The 2021 Chengdu Biennale started on 6 November 2021, running until 6 April 2022. The official launch of the Tianfu Art Park in the Jinniu District of Chengdu was held on 6 November 2021, with the opening of two new museum buildings in the park, operated by the Chengdu Art Academy. The Chengdu Art Museum surrounds a lake with two new museum buildings, the Chengdu Tianfu Art Museum and the Chengdu Museum of Contemporary Art. Artworks by more than 270 Chinese and international artists from 35 countries are on display at the biennale.{ The theme of the 2021 biennale is "Super Fusion". Chinese artists exhibiting at the 2021 biennale include He Duoling, Liu Jiakun, Xu Bing, Zeng Fanzhi, Zhang Xiaogang, and Zhou Chunya. International artists include Daniel Buren, Yoan Capote, Leandro Erlich, Carsten Höller, Anish Kapoor, and Jeremy Gardiner.

==Exhibitions==
The following Chengdu Biennales (from 2001) and Anren Biennales (from 2017) have taken place:

1. In 2001, the 1st Biennale "Yangban Model Art in China" invited 120 artists to participate, mainly paintings on the easel.
2. In 2005, the 2nd Biennale "Spectacle Century and Paradise" was internationalized, inviting six foreign artists to participate. It was held in the New International Convention Center, Chengdu Century City.
3. In 2007, the 3rd Chengdu Biennale "Reboot" was held. Its curatorial team included the domestic curators Feng Bin and Lu Hong, cooperating with Britta Erickson and Kuiyi Shen from the United States.
4. In 2009, the 4th Chengdu Biennale had "China Narratives" as the theme, with Jia Fangzhou and Zou Yuejin as curators, 120 participating artists, 271 works involving oil painting, ink painting, photography, video, sculpture, and installations. This exhibition was divided into five subthemes: "2008", "History", "Reality", "Urban", and "Rural".
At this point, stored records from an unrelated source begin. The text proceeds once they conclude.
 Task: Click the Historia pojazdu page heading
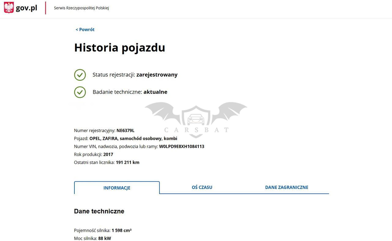(x=119, y=48)
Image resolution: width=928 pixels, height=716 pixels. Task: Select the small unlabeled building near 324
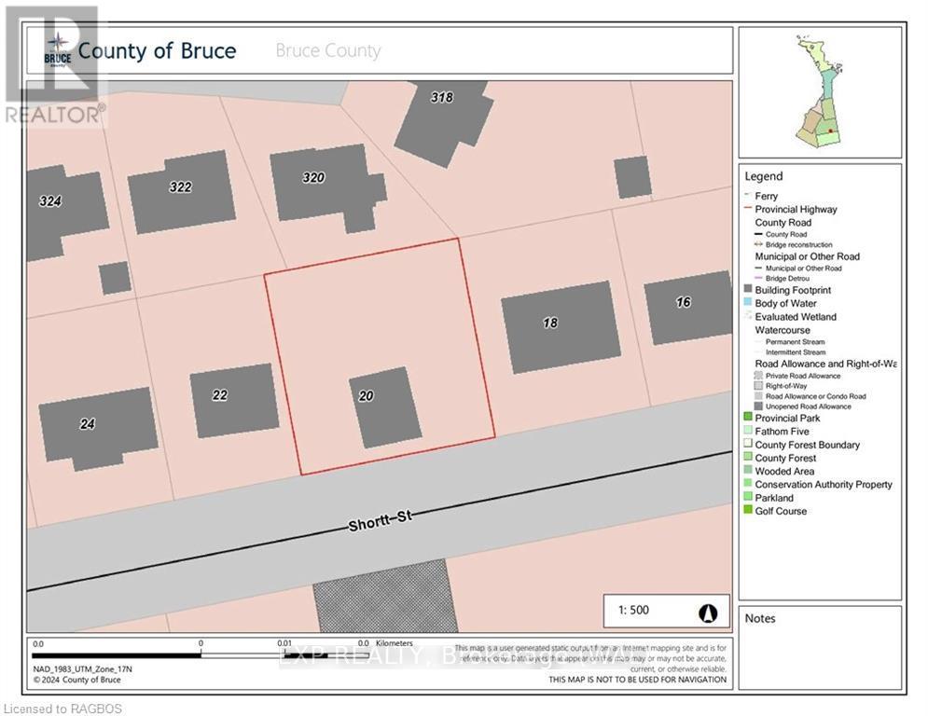coord(115,278)
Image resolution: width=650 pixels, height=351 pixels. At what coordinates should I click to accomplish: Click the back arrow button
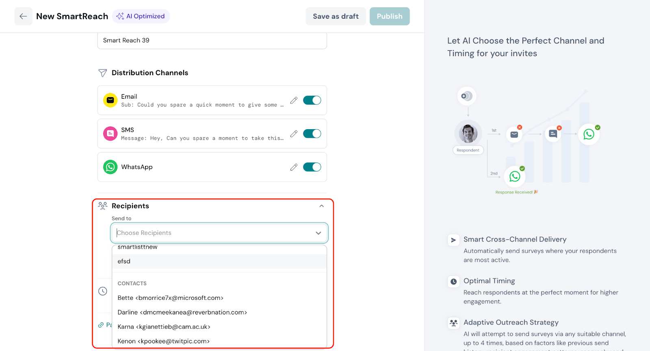pos(23,16)
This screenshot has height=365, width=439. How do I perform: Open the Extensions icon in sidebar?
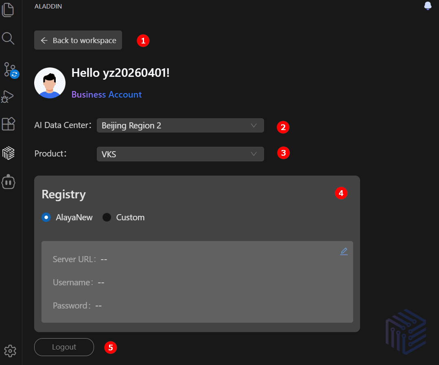8,124
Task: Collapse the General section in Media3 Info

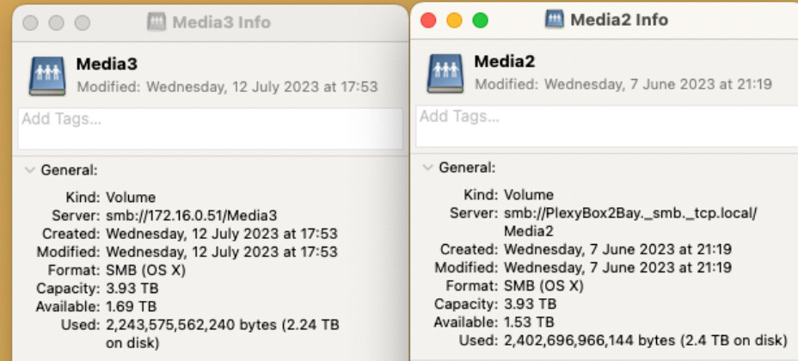Action: (x=29, y=170)
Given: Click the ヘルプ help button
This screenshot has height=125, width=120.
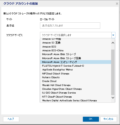Looking at the screenshot, I should (11, 119).
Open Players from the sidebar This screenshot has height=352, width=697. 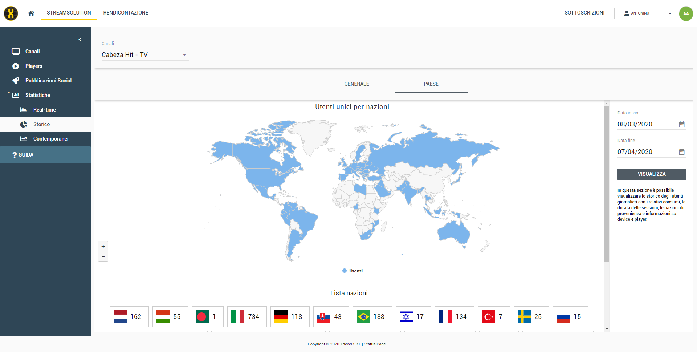click(34, 66)
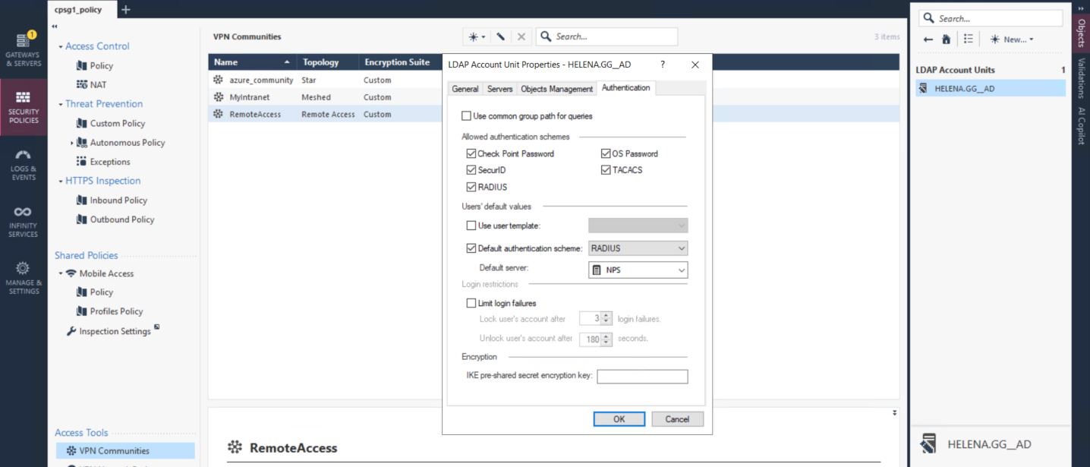This screenshot has width=1090, height=467.
Task: Click the back arrow in Objects panel
Action: pyautogui.click(x=928, y=39)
5. In 2011, the 5th Chengdu Biennale invited Lü Peng as the chief curator, named "Changing Vistas: Creative Duration", including contemporary art, design, and architecture. Two hundred artists from China and abroad participate in this exhibition. This time, the event learned lessons from the model of the Venice Biennale, with one main exhibition and other special exhibitions held at 16 local art museums, which successfully attracted approximately 280,000 visitors. The right to operate the Chengdu Biennale was taken over by the Government.
6. In 2013, the 6th Chengdu Biennale invited Feng Bin and Zhao Li as curators, consisting of two parts: "Relation" and "Young Artists of Ten Years".
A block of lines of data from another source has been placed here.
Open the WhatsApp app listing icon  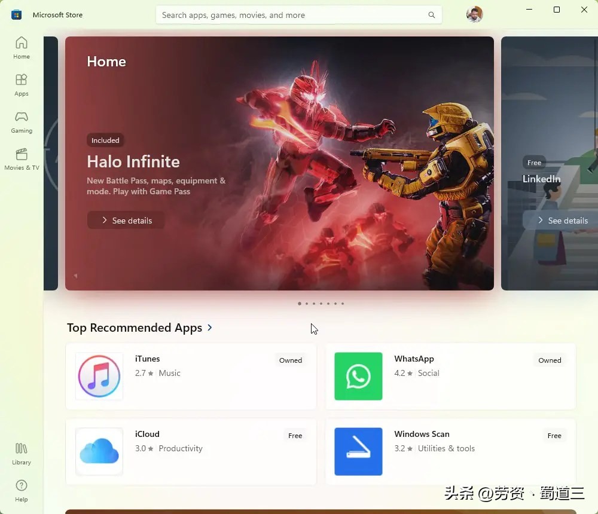358,377
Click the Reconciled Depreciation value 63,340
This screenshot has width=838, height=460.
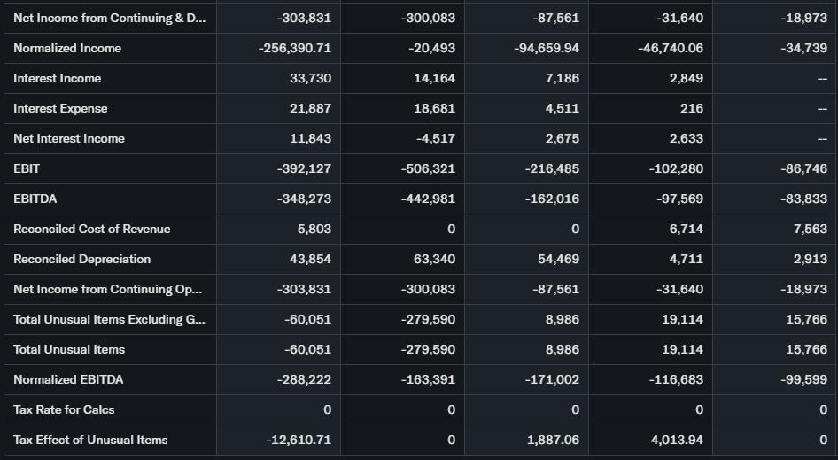pyautogui.click(x=434, y=259)
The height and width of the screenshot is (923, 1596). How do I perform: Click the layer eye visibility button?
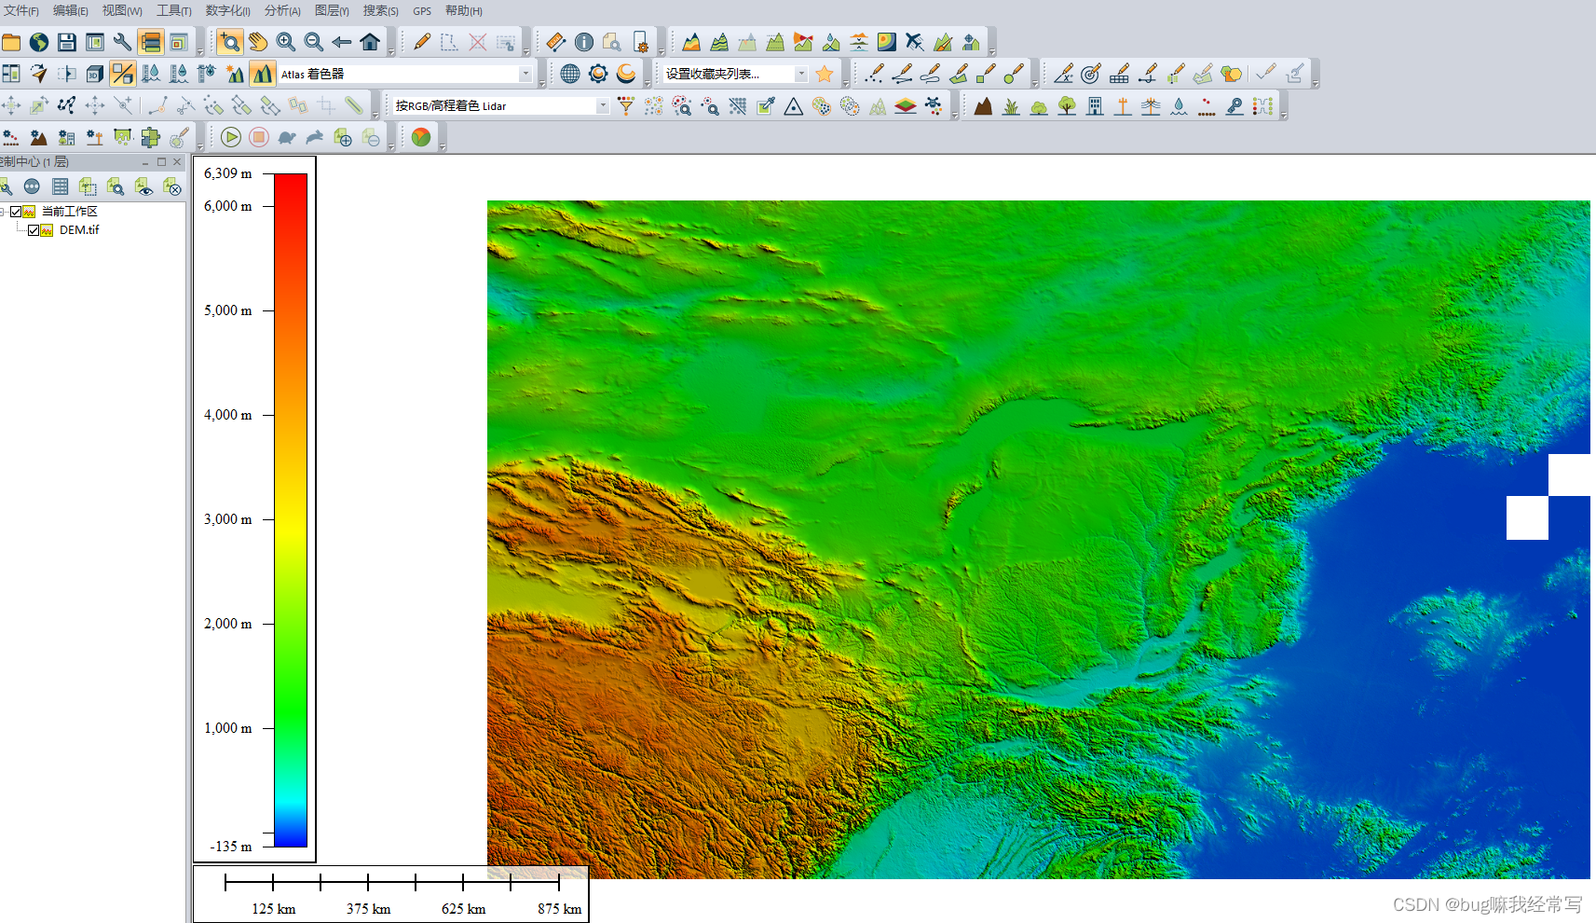click(x=143, y=187)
7. The event was not held as scheduled in 2015.
8. In 2017, the 1st Anren Biennale, "Today's Yesterday", hosted by a private organization in Chengdu, invited 189 artists from 18 countries and regions and more than 800 works.
9. In 2019, the 2nd Anren Biennale, "A Confrontation of Ideals", was jointly curated by Lü Peng, He Guiyan, and the Dutch curator Siebe Tettero.
10. In 2021, the 3rd Anren Biennale invited Gu Yuan as the director, cooperating with the art critics/curators Wang Lin, Zhao Li, Xia Kejun, Gu Yuan, Elsa Wang, Li Xiaofeng, Wen Ya, etc. They separated the areas to become the curator of each subtheme, inviting 150 contemporary artists and exhibiting more than 300 works. In the same year, the 2021 Chengdu Biennale was held in Chengdu Tianfu Art Museum and Chengdu Museum of Contemporary Art, and 272 artists were invited to participate, and 17 special invited exhibitions were exhibited in several local art galleries in Chengdu at the same time. For example, the special invited exhibition "Still on" was held in the Usunhome Art Museum.
11. In 2025, the Chengdu Biennale will return under the theme "Fireworks Index", which focuses on the living conditions of people across different time zones, and examines daily life within a complex and changing social environment. The curatorial team for the 2025 edition includes prominent figures from both China and abroad: Fan Di'an, Lu Peng, Jay Xu, Wang Shaoqiang, Wu Hongliang, He Guiyan, Guillaume de Sardes, Martin Rendel, and Xiao Feige.